🤖 AI Summary
This work addresses the problem of directly generating robot-executable videos from human demonstration videos, bypassing conventional intermediate representations (e.g., keypoints or trajectories) to avoid information loss and error accumulation. We propose an end-to-end vision-temporal cross-modal mapping framework: (1) a novel diffusion Transformer architecture enabling video-contextual learning; (2) conditional token compression and bidirectional attention fusion for efficient temporal alignment; and (3) a fully automated human-robot video-pair synthesis pipeline to mitigate scarcity of real paired data. Our method builds upon a pre-trained video diffusion model and requires neither action labels nor explicit motion modeling. Evaluated on Human2Robot and EPIC-Kitchens, it achieves state-of-the-art performance, significantly improving visual fidelity, temporal consistency, and robot executability, while demonstrating strong cross-environment generalization.
📝 Abstract
Learning directly from human demonstration videos is a key milestone toward scalable and generalizable robot learning. Yet existing methods rely on intermediate representations such as keypoints or trajectories, introducing information loss and cumulative errors that harm temporal and visual consistency.
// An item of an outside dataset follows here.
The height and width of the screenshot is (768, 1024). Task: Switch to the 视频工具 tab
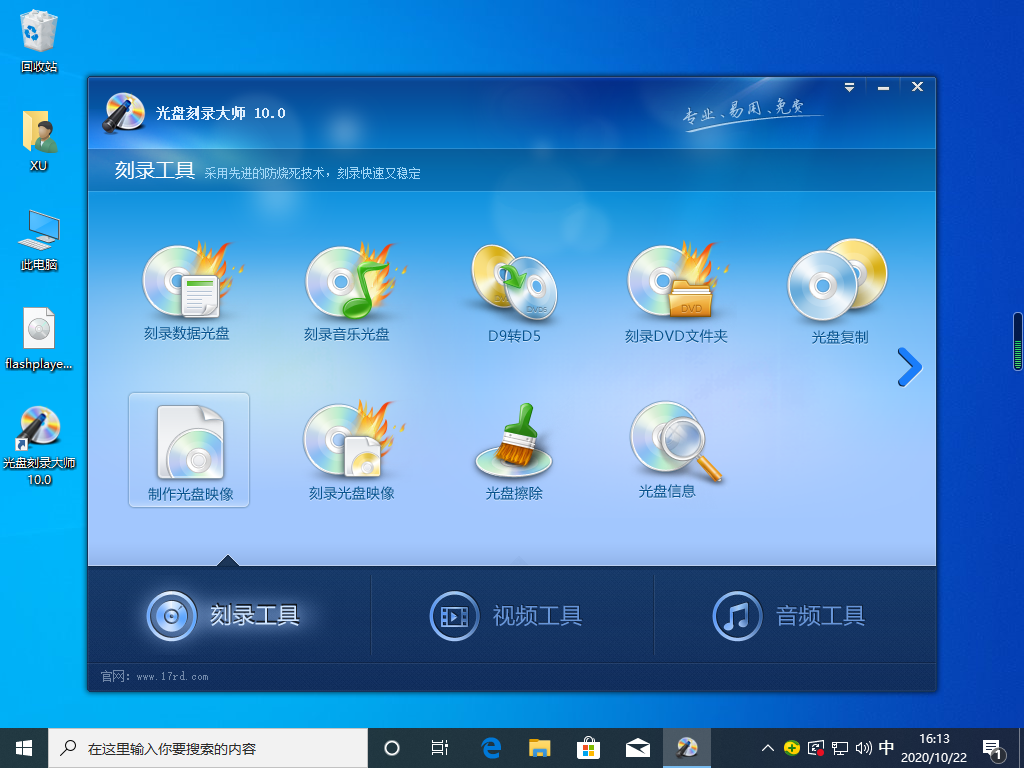[x=513, y=616]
We present Mitty, a Diffusion Transformer that enables video In-Context Learning for end-to-end Human2Robot video generation. Built on a pretrained video diffusion model, Mitty leverages strong visual-temporal priors to translate human demonstrations into robot-execution videos without action labels or intermediate abstractions. Demonstration videos are compressed into condition tokens and fused with robot denoising tokens through bidirectional attention during diffusion. To mitigate paired-data scarcity, we also develop an automatic synthesis pipeline that produces high-quality human-robot pairs from large egocentric datasets. Experiments on Human2Robot and EPIC-Kitchens show that Mitty delivers state-of-the-art results, strong generalization to unseen environments, and new insights for scalable robot learning from human observations.